- _EXCERTO DO DOCUMENTO_

□ □ □

Acórdão nº 268/11.7TBRDD.E1 de Tribunal da Relação de Évora, 23 de Fevereiro de 2017

Magistrado ResponsávelMANUEL BARGADO
Data da Resolução23 de Fevereiro de 2017
EmissorTribunal da Relação de Évora

Acordam na 1ª Secção Cível do Tribunal da Relação de Évora I - RELATÓRIO A..., Lda. intentou a presente ação declarativa, com processo ordinário, contra JS, pedindo que o réu seja condenado a pagar-lhe a quantia de € 354.745,59, acrescida dos juros de mora vincendos, à taxa legal, sobre a quantia de € 118.248,53.

Alegou a autora que foi associada da Adega Cooperativa de …, CRL sendo que, em Junho de 1989, era credora da mesma pelo valor da uva vendida na campanha de 1987. A referida Adega contraiu um empréstimo obrigacionista junto dos seus associados, mediante a emissão de títulos de investimento, tendo o réu - na qualidade de gerente da autora e utilizando o saldo credor que esta dispunha sobre aquela, no montante de 7.000.000$00 – subscrito, em 1 de Julho de 1989, 14 mil títulos de investimento, sendo que 8 mil desses títulos, no valor de 4.000.000$00, foram subscritos em nome da autora e 6 mil, no valor de 3.000.000$00, em seu nome pessoal.

Mais tarde, em 14 de Fevereiro de 1990, o réu voltou a subscrever, com fundos da sociedade, mais 2.600.000$00 de títulos de investimento e, em 31 de Março de 1990, deu ordens para a Adega transferir para seu nome pessoal 2.500.000$00 de títulos inicialmente subscritos em nome da Autora, tendo em 1 de Junho de 1990 dado a mesma ordem relativamente aos restantes títulos, no valor de 1.500.000$00. Nessa mesma data, o réu voltou a subscrever, novamente com fundos da autora, mais 3.000.000$00 de títulos de investimento. Entre 1 de Dezembro de 1989 e 1 de Junho de 1996, o réu recebeu por conta dos títulos de investimento subscritos com dinheiro da autora, juros no valor global de 11.106.702$00.

Alegou, por último, que o réu veio a proceder, em 1 de Junho de 1996, ao resgate em seu benefício da totalidade dos títulos de investimento subscritos com o dinheiro da autora, no valor de 12.600.000$00, o que fez aproveitando-se do facto de ser gerente da autora, com vista a apropriar-se de dinheiro que sabia pertencer àquela, tendo-lhe causado um prejuízo em montante equivalente, sem prejuízo dos respetivos juros de mora.

O réu contestou, invocando a existência de uma questão prejudicial a ser decidida no processo nº 253/09.9TBRDD, relativa à anulação de uma deliberação social que o excluiu de sócio da autora.

□ □ □

- _DADOS FORNECIDOS_
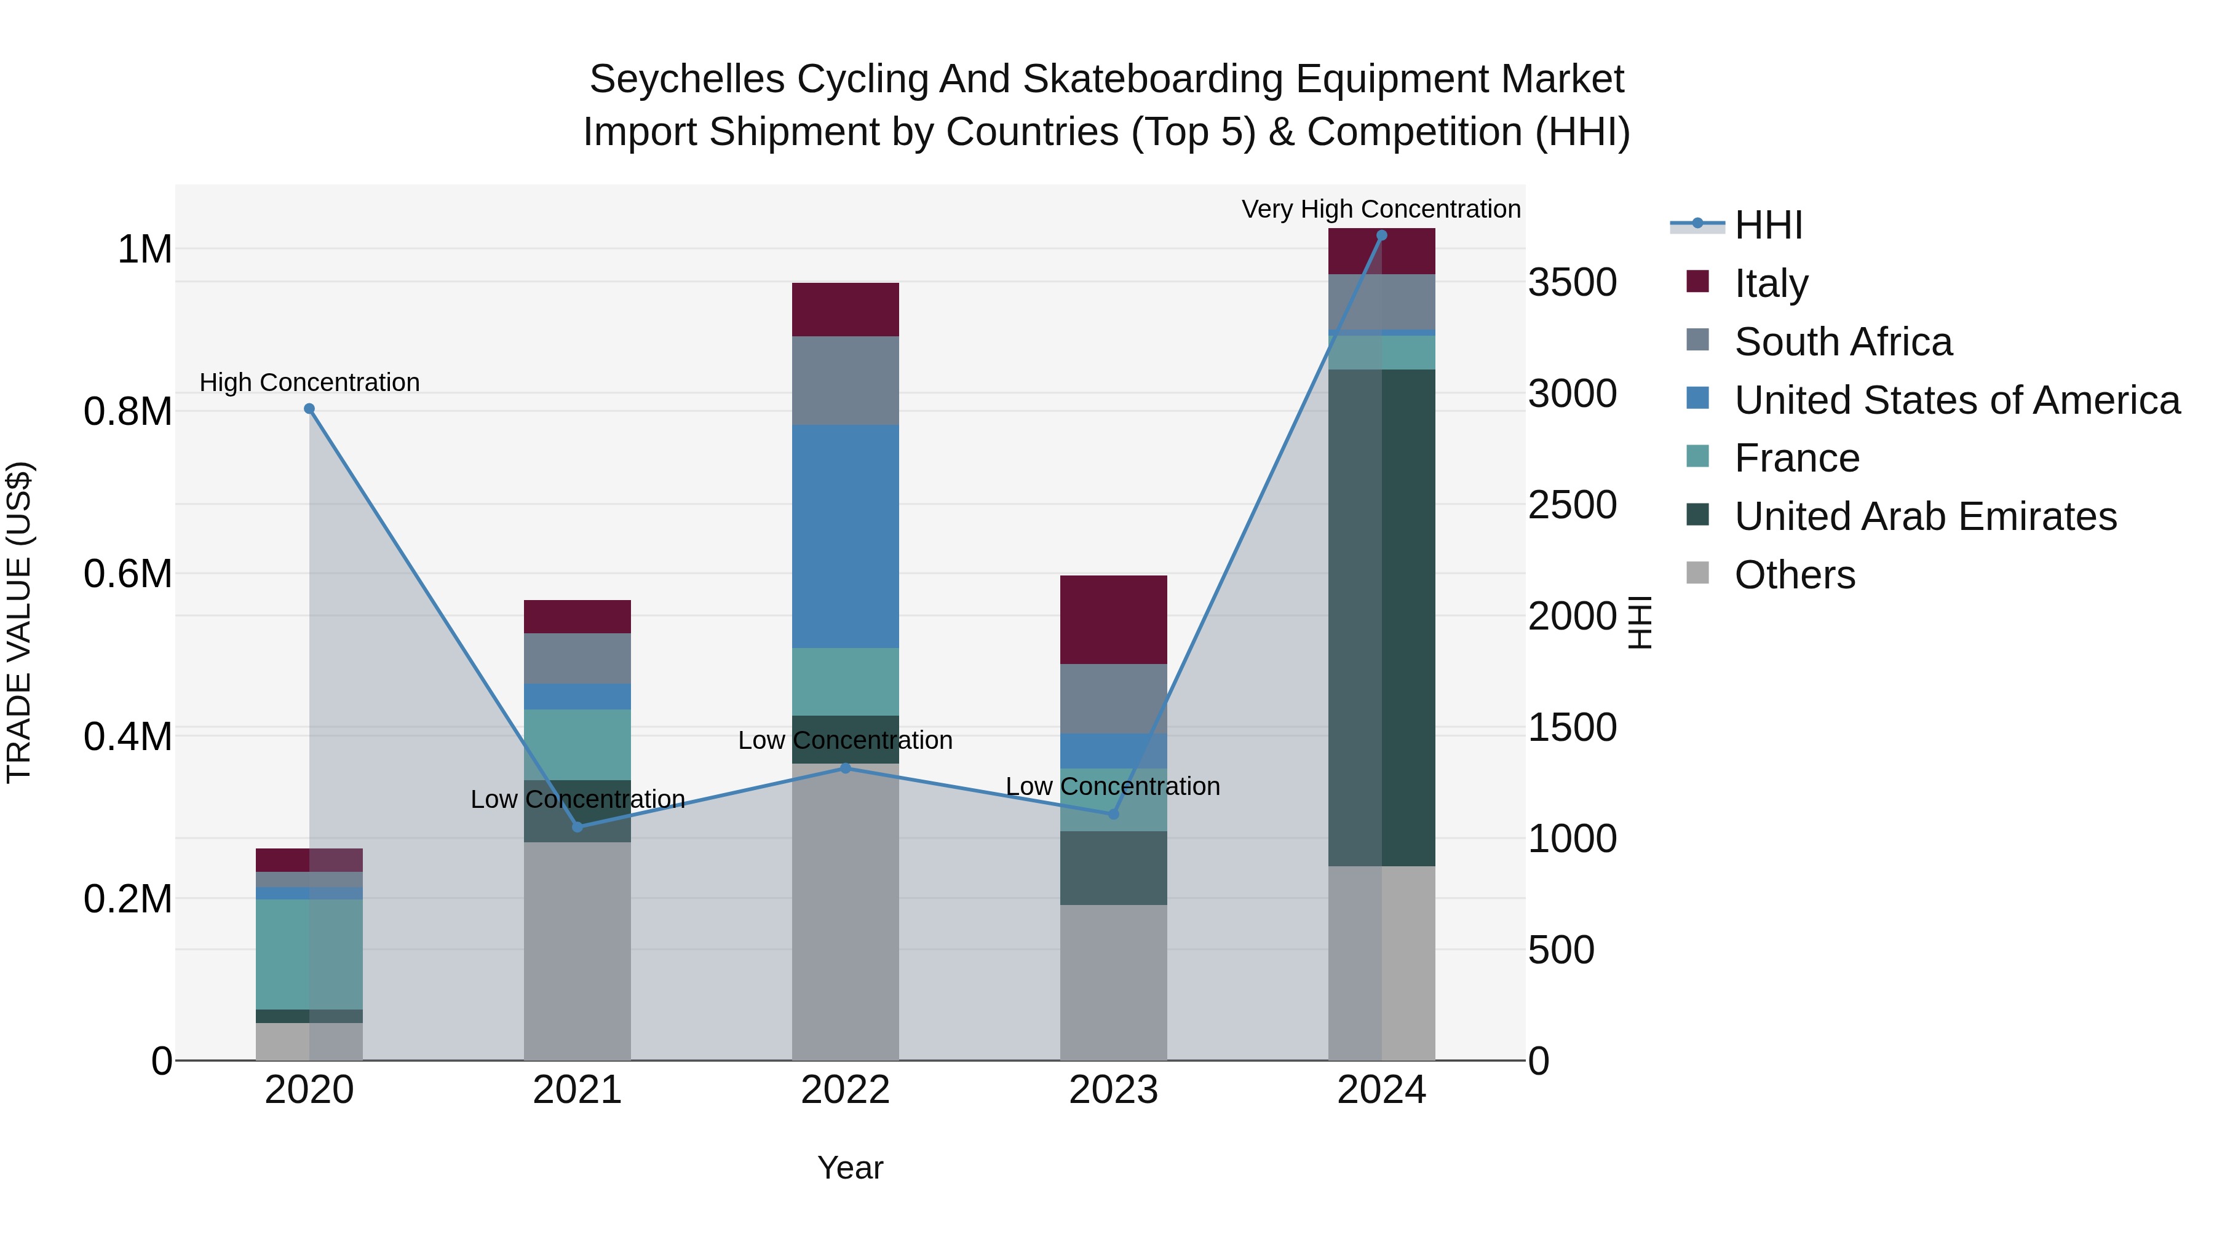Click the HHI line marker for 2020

□ □ □

Liste todos os montantes distintos expressos em escudos que aparecem no excerto do acórdão, sem repetir valores iguais.

- _RESPOSTA À TAREFA_
- 7.000.000$00
- 4.000.000$00
- 3.000.000$00
- 2.600.000$00
- 2.500.000$00
- 1.500.000$00
- 11.106.702$00
- 12.600.000$00